No one wants their phone to heat up while it’s trying to predict a word or spell-correct a text, so the training must run on small parts with a low profile. Delegating parts of the training to individual remote devices is similar to the distributed method used in independent subnetwork training (IST). At Rice, the NSF-Intel funded IST optimization research is developing methods to train small subnetworks over and over until the full training model has absorbed all those lessons globally.
Diving further into the OptimaLab research, Kyrillidis said, “Our IST decomposes a large NN into a set of independent subnetworks. Each of those subnetworks is trained at a different device, for one or more back propagation steps, before a synchronization step. In the synchronization, updated subnetworks are sent from edge-devices to the parameter server for reassembly into the original NN before the next round of decomposition and local training begins.
“Because the subnetworks share no parameters, synchronization requires no aggregation — it is just an exchange of parameters. Moreover, each of the subnetworks is a fully operational classifier by itself; no synchronization pipelines between subnetworks are required.”
For this novel distributed training method, the key benefits are fewer training parameters for each mobile node per iteration, which significantly reduces the communication overhead, and each device trains a much smaller model, resulting in less computational costs and better energy consumption. The lower training parameters and smaller models with their related resource savings provide good reasons to expect the IST will scale much better than more traditional algorithms for mobile applications.
The IST contributors span departments and universities. Now a postdoctoral researcher at ETH Zurich, Binhang Yuan led one of the first NSF-Intel grant funded papers while wrapping up his Ph.D. at Rice under the direction of Chris Jermaine with Kyrillidis as a co-adviser. Kicking off the Rice IST research, the paper on distributed learning of deep NNs using IST was co-authored by Jermaine and Kyrillidis and graduate students Yuxin Tang, Chen Dun, and Cameron Wolfe. This paper was recently presented at the 2022 VLDB (very large databases).
Additional papers presented at the 2022 UAI (Uncertainly in Artificial Intelligence) conference and accepted at the TMLR (Transactions on Machine Learning) Journal by Dun, Wolfe, and Jasper Liao advanced different aspects of the IST research.
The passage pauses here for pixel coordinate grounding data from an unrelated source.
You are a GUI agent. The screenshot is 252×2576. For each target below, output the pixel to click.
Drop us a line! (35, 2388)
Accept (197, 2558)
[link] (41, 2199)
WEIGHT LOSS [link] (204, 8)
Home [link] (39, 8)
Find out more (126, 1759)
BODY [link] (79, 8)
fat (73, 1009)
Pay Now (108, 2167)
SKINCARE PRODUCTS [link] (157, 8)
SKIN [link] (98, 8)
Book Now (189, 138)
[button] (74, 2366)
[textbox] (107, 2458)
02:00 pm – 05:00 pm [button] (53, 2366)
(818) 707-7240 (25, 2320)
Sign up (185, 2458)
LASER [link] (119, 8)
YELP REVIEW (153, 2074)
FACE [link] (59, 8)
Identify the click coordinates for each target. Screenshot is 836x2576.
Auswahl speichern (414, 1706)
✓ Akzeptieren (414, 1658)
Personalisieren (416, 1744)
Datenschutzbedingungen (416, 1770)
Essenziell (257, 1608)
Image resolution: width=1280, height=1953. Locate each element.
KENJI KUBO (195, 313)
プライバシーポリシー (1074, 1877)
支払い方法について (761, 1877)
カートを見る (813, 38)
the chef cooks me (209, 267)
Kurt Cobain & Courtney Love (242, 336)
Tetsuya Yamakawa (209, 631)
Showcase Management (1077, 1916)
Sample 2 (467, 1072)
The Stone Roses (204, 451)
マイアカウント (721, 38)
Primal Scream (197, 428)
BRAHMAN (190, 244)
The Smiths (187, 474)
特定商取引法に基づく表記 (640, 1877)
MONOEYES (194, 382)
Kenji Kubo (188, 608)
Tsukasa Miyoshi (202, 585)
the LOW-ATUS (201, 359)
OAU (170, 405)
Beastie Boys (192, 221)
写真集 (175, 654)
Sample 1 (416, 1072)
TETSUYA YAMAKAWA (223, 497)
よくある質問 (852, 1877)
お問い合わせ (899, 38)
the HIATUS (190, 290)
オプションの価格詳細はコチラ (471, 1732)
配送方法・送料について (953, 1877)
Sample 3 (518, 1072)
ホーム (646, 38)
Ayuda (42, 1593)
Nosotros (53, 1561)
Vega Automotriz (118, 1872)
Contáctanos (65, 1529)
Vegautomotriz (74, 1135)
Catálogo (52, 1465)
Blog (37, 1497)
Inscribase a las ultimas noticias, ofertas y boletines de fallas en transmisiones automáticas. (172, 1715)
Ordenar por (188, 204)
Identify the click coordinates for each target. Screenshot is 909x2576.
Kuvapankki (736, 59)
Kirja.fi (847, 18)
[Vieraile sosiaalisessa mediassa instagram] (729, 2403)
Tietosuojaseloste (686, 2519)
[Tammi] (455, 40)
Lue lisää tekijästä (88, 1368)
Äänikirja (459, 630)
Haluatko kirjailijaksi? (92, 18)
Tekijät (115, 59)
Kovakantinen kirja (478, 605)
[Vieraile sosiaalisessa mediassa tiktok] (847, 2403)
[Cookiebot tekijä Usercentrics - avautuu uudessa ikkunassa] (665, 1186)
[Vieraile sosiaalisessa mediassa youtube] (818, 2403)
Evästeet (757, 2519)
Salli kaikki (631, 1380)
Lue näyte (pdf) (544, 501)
Yingyan Lin, an assistant professor in Rice’s ECE Department, has focused her efforts on efficient AI on hardware (with a special focus on efficient compressed NN training and inference, as well as pruning techniques for compression), and Rice CS alumnus Qihan Chuck Wang (BS '21, MS '22) is working on how the IST ideas can be combined with other established compression tools, like sparsity in neural networks and pruning for more training efficiency in a distributed manner.
Photo caption: Under the direction of Anastasios Kyrilldis (right), OptimaLab members Cameron Wolfe, Chen Dun, and Jasper Liao tackle neural network training algorithms with NSF-Intel Grant.